# The problem
Would you print only the lines running from the one with "Task: Select the Mensuel row label" to the final line of the data below, word for word and without pictures?

***** Stored data

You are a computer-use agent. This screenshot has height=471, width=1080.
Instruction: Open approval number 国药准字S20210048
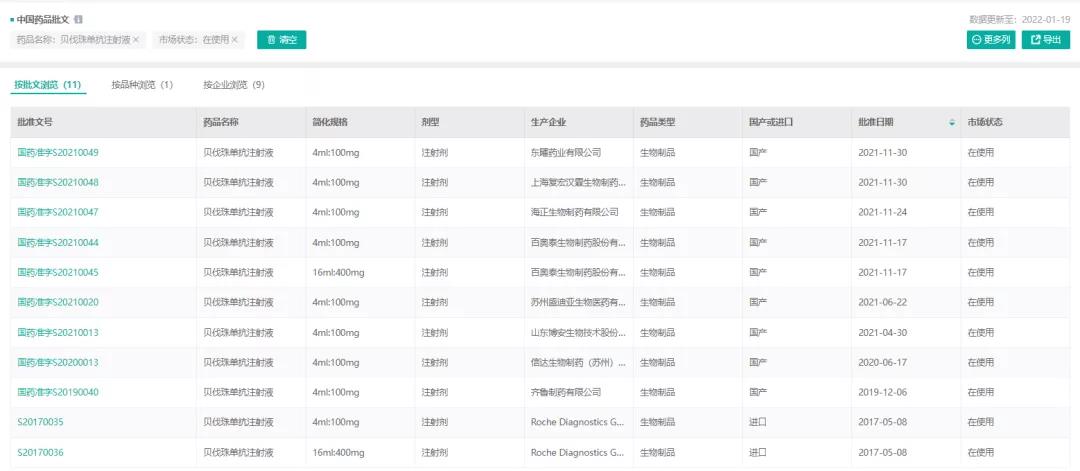(58, 183)
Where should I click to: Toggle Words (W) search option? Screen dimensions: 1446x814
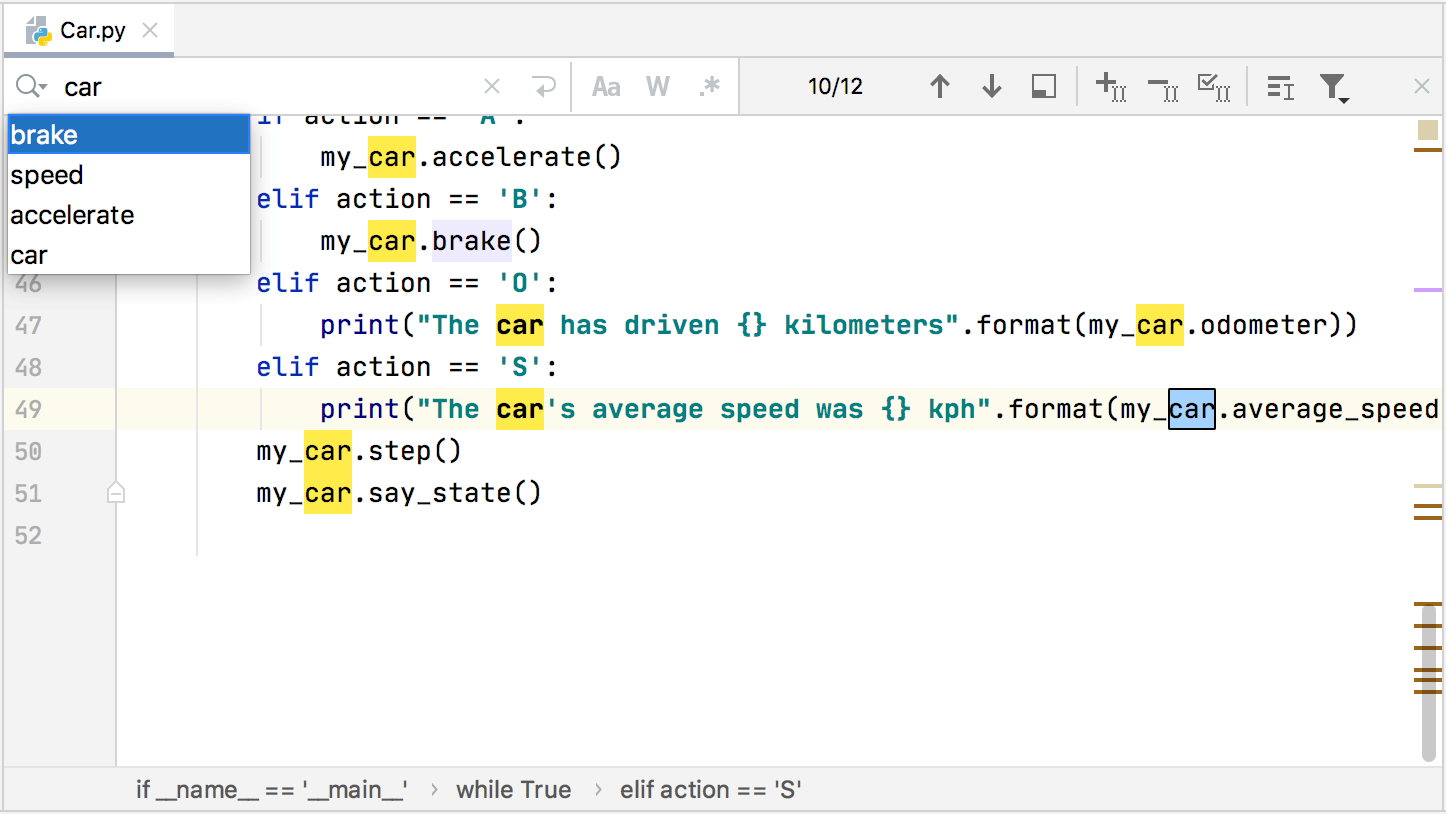tap(657, 87)
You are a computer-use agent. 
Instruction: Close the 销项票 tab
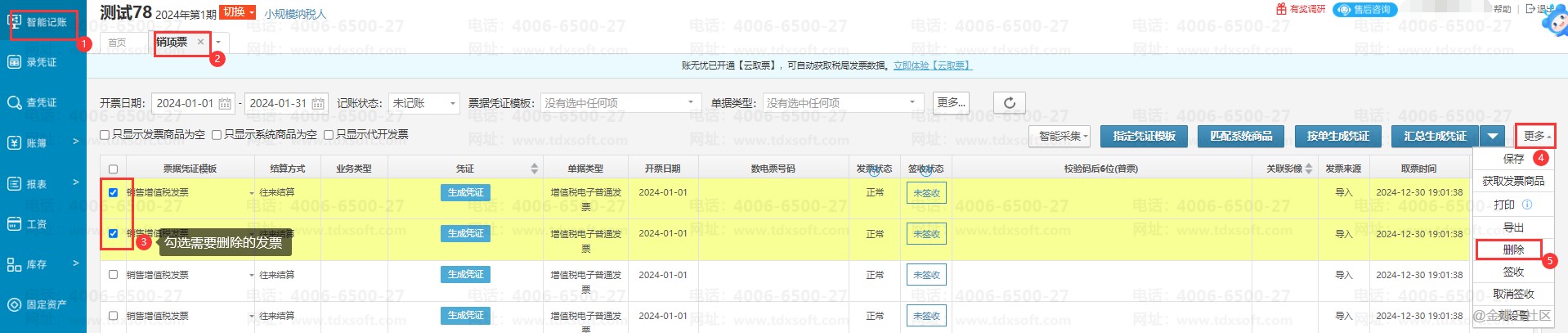pyautogui.click(x=200, y=42)
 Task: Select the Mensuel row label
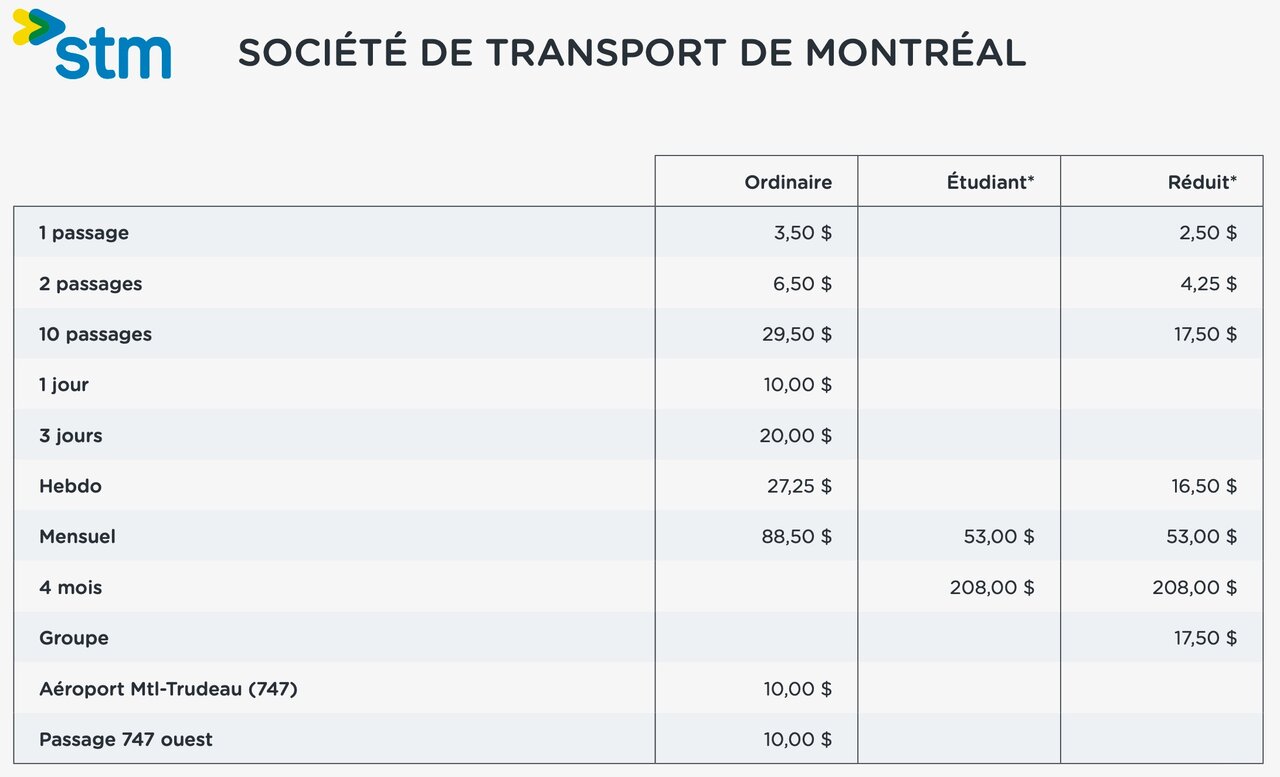pyautogui.click(x=78, y=537)
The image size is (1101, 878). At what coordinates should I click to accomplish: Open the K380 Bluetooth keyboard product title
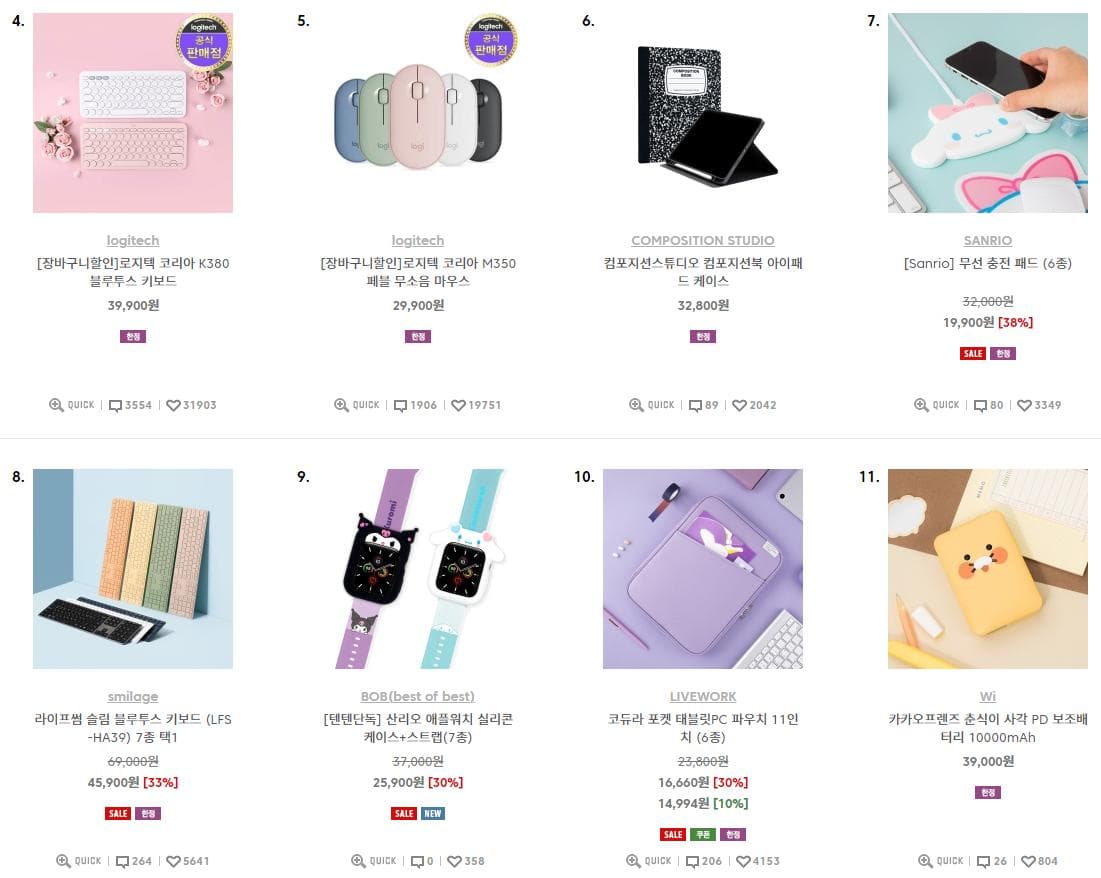132,272
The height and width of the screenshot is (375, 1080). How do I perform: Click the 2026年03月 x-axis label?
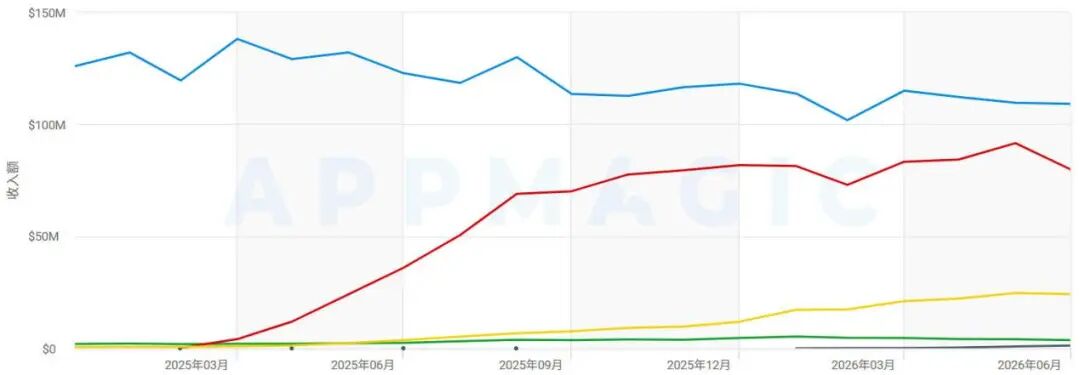[863, 363]
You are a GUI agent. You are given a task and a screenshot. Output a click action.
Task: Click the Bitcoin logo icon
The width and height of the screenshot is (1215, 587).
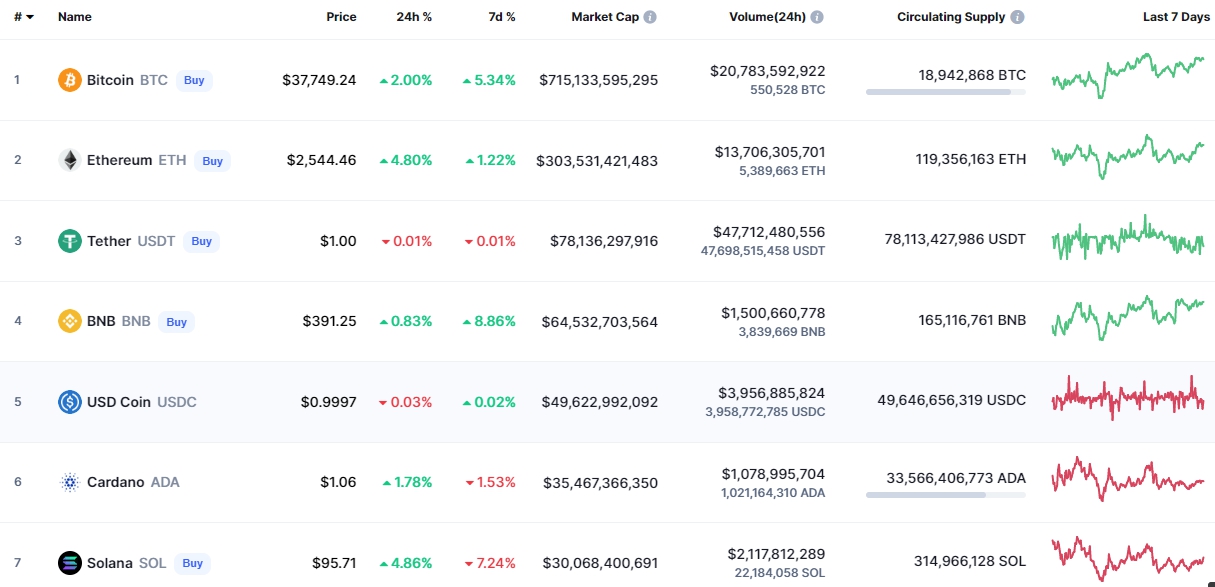coord(70,80)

**********

# Task answer
 Task: Select the Mensuel row label
pyautogui.click(x=78, y=537)
The image size is (1101, 878). At what coordinates should I click to accomplish: Open the K380 Bluetooth keyboard product title
132,272
The height and width of the screenshot is (375, 1080). How do I perform: Click the 2026年03月 x-axis label?
[863, 363]
You are a GUI agent. You are given a task and a screenshot. Output a click action.
Task: Click the Bitcoin logo icon
The width and height of the screenshot is (1215, 587).
coord(70,80)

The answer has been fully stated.